▶ SHORT PROBLEM: Render the part of the listing that opens with the line containing "You are a GUI" and closes with the line containing "Looking at the" as a JSON list of strings, one string per line, with blank lines omitted.

▶ SUPPLIED RECORDS:
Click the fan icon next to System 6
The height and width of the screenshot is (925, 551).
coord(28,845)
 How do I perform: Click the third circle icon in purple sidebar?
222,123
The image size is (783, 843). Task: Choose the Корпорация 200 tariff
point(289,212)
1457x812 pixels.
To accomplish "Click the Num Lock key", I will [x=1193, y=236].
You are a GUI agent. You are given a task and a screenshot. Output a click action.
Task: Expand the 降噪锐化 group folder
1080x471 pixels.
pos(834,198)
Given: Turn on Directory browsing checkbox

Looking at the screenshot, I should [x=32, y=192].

---

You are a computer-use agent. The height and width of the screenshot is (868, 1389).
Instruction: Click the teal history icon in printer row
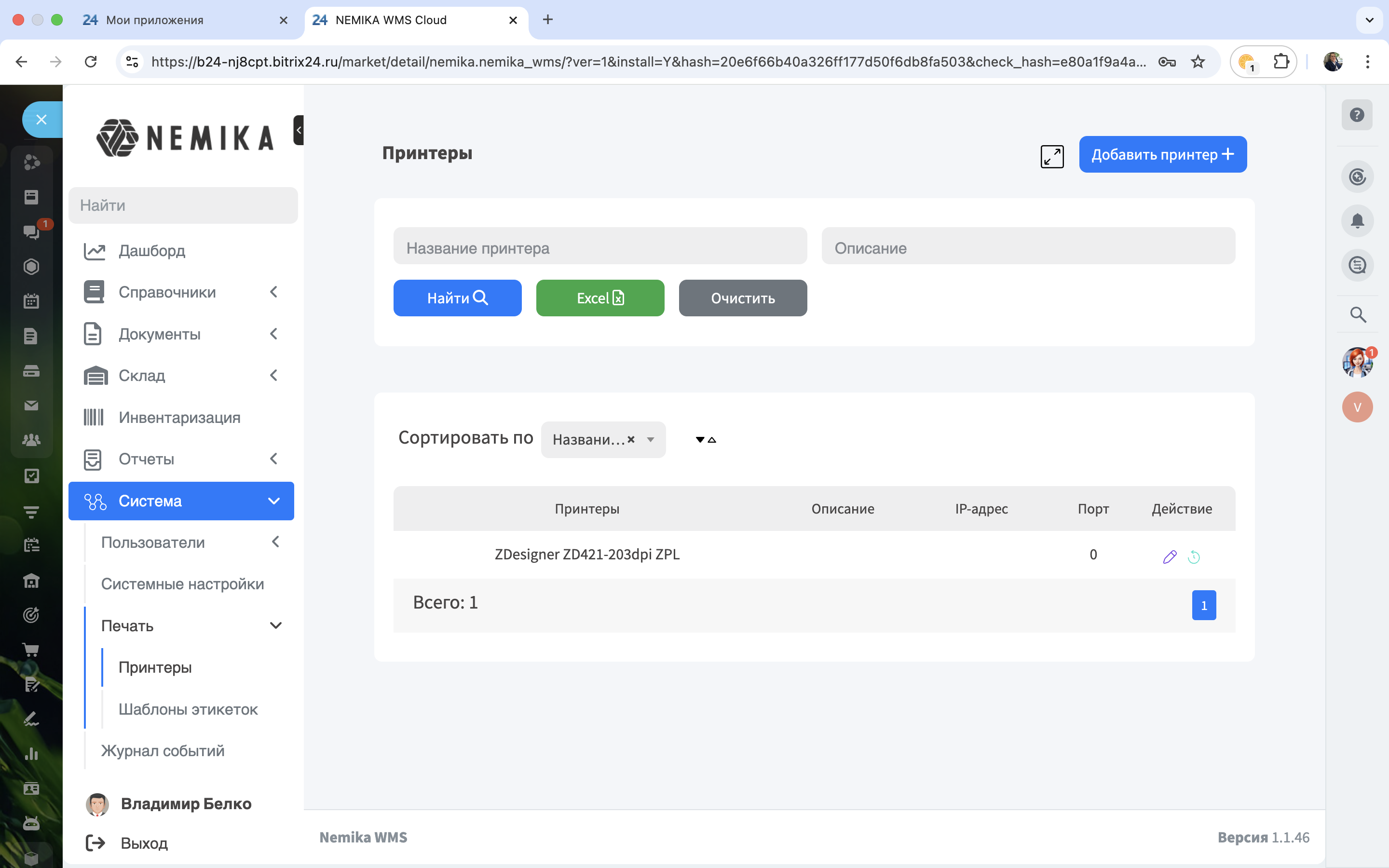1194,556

...

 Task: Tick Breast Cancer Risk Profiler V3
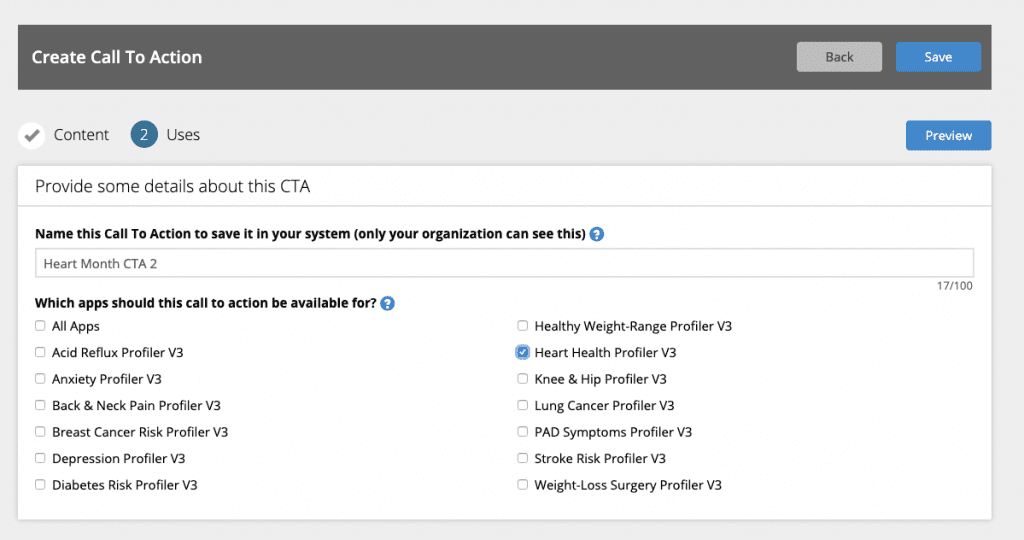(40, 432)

▶ TASK SOLUTION:
[
  "You are a GUI agent. You are given a task and a screenshot. Output a click action.",
  "Task: Expand the 降噪锐化 group folder",
  "1080x471 pixels.",
  "pos(834,198)",
  "Given: Turn on Directory browsing checkbox",
  "Looking at the screenshot, I should [x=32, y=192]."
]